Two adherents of the dismal science took a look at the other social sciences and their progress in recent times.
Tyler Cowen on 4/1/08 discussed Gordon Tullock's The Organization of Inquiry and provided the full Tullock symposium here), in a Marginal Revolution Why are the social sciences backward?
This post is a summation of the original Marginal Revolution post which was itself an entry point to further reading or study. The topic is far too complex to fit into a few computer screen's worth of text . Unfortunately, the source materials are not available without cost. What this post can provide is some additional links and consider how this fits with what has been learned before.

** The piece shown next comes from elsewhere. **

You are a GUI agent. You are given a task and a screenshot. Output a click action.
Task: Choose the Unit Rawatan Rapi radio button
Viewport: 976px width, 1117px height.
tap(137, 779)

Tullock next turns to what he considers to be the real reasons behind the backwardness of the social sciences:
- Differences in the social organization of natural versus social science.
- The relative absence of applied research:
- One example given is that there is no way to patent new sales technique?

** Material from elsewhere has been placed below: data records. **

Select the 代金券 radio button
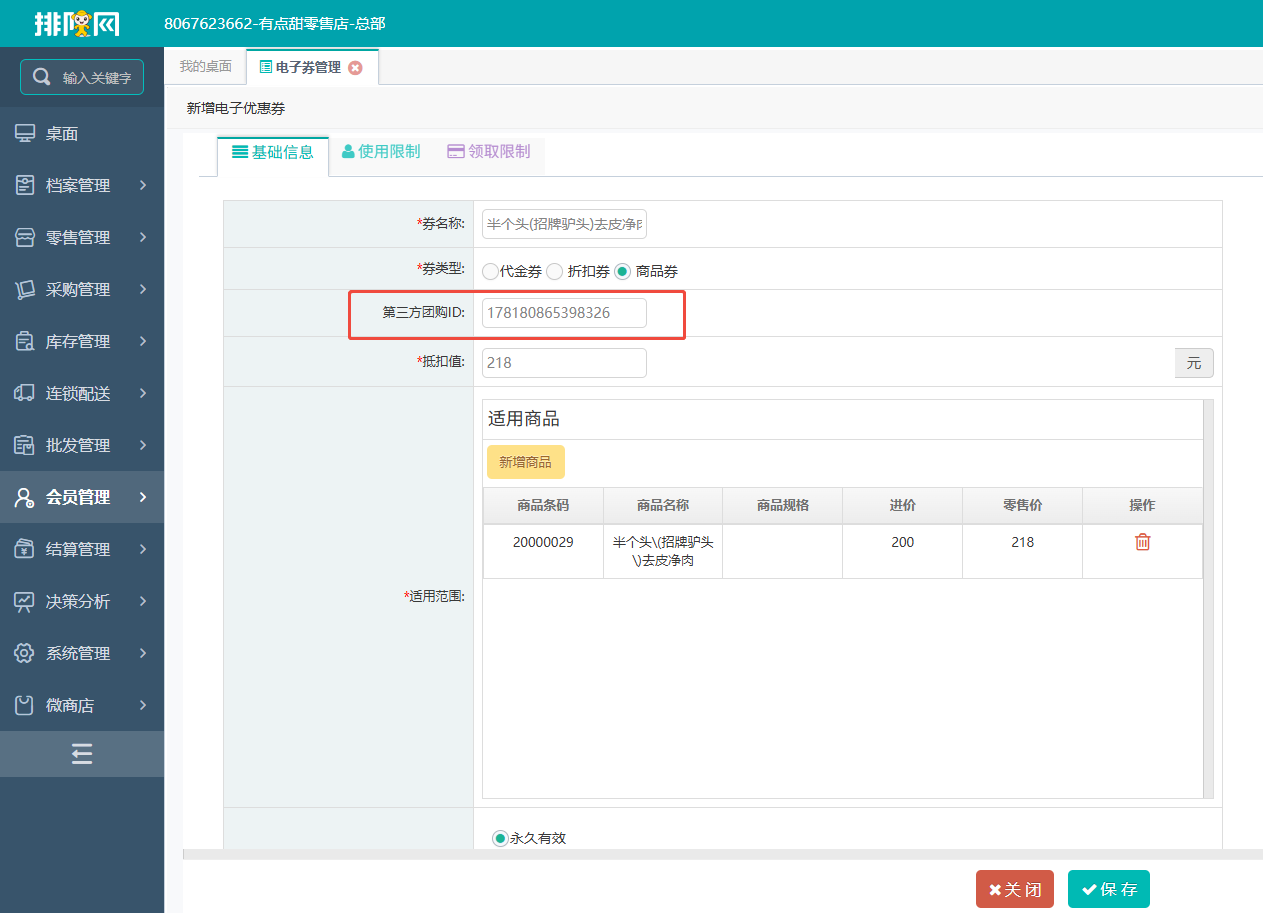 490,271
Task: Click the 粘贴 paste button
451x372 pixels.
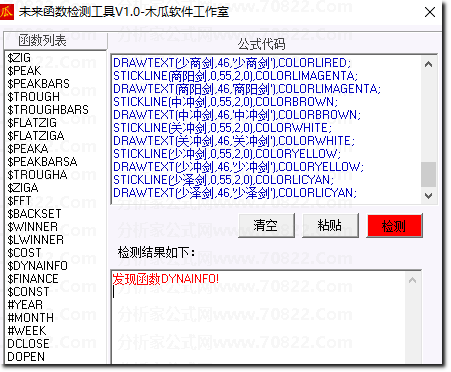Action: point(330,226)
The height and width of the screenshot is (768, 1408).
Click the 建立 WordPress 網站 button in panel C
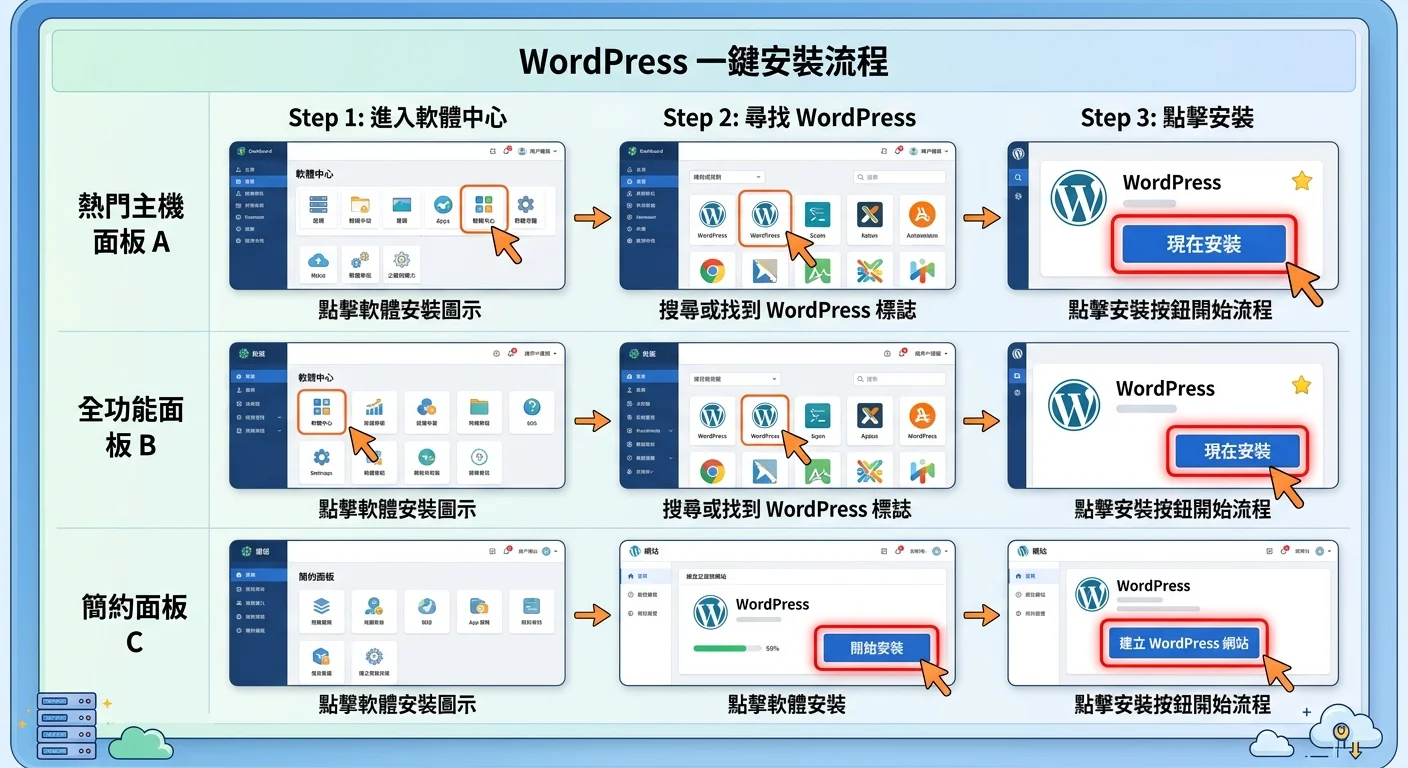1185,643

- Many fewer checks from the applied side on pure social science research unlike the natural sciences
- The second motive for research, curiosity, is in the social sciences "likely to get distracted to essentially non-scientific ends."
According to Tullock, this is because in the social sciences: there is a strong possibility of artistic distraction. Literature of all kinds is quite frequently based on careful observation of human beings. A large number of brilliant men led by their curiosity to study their fellow men have produced great literature instead of science (p. 151).

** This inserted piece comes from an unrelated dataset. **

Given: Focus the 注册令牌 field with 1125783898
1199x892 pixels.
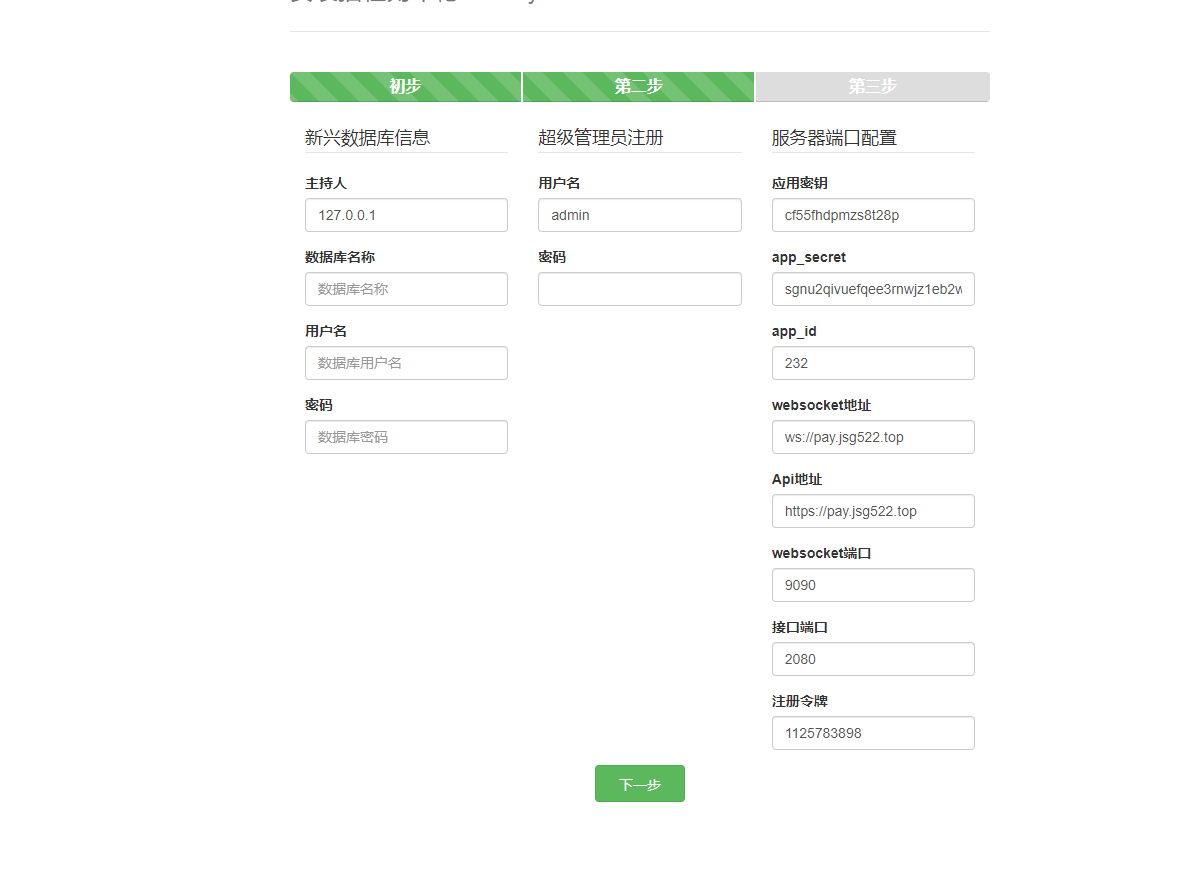Looking at the screenshot, I should click(872, 732).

Professor Cowen also brings into the discussion Mises and Hayek, to whom in Tullock is responding , who thought that the social sciences were different because matters of human affairs are more complex and because of the subjective dimension of human choice and expectation.
More can be found at the original post with an interesting link at complexity by Bruce Edmonds of the Centre for Policy Modelling, Manchester Metropolitan University Business School,
Professor Cowen goes on to argue that "that while economics lags behind physics, we understand the economy better than we understand the human brain or for that matter the deep ocean. "
I see complexity of the topic and accessibility to information as determining the progress of a science; I am not so far from Hayek's view, although he underestimated how much progress quantitative and experimental economics could make.Stephen J. Dubner via Freakonomics back on 4/8/08 questioned, "How Much Progress Have Psychology and Psychiatry Really Made?" in a Freakonomics Quorum
It seems there were even ancient computers, not to mention advanced philosophy. So the point remains: the absence of a developed economics until the mid-18th century remains a startling anomaly in the history of ideas. Why was that?
An Addendum to the original Marginal Revolution post provides EconLog's Arnold Kling's perspective.
The debate about the effectiveness and safety of psychiatric drugs rambles on while new (if not conclusive) psychological studies come out with the frequency of fad diets. We invited some people who think a lot about such issues -- David B. Baker, John Medina, Dan Ariely, Satoshi Kanazawa, Peter D. Kramer, and Laurie Schwartz
Again, as with the Tyler Cowen post above, this is far too complicated a topic to do the original post justice without simply repeating the entire article, so this is not a substitute. It does bring up though the same argument emphasizing the differences between social and natural sciences, but this time within the same arena. There isn't a lack of progress but an ever increasing complexity within the fields as different disciplines cross over one and other.
for John Medina:
My personal hero in the exodus away from mental superstition is a large bolus of ego named Emil Kraepelin (1856 to 1926). He had the audacity to assume everything that was psychological was simultaneously biological.
Dan Ariely, the Alfred P. Sloan Professor of Behavioral Economics at the M.I.T. Sloan School of Management, principal investigator of the MIT Media Lab’s eRationality group, and author of Predictably Irrational: The Hidden Forces that Shape Our Decisions takes the view"
“This, in my mind, is another important lesson that psychologists have learned — that our intuitions about what drives our behavior are not always correct.”
It seems to me that Professor Cowen's claim that our knowledge of economics is less than that of physics but far greater than the human brain pays too little attention to point that economics is able to smooth out the variables it studies to arrive at general principals, while modern neurosciences such as neurochemistry cannot. Economics is also arguably the consequence of the decision process by biological creatures. While we can make generalized predictions with economics, do we really understand the process if we don't understand the organisms that make those decisions?
This post has dealt with complexity, irrationality and mentioned the concept of artistic distraction, all in the course of studying economics, definitely food for further thought.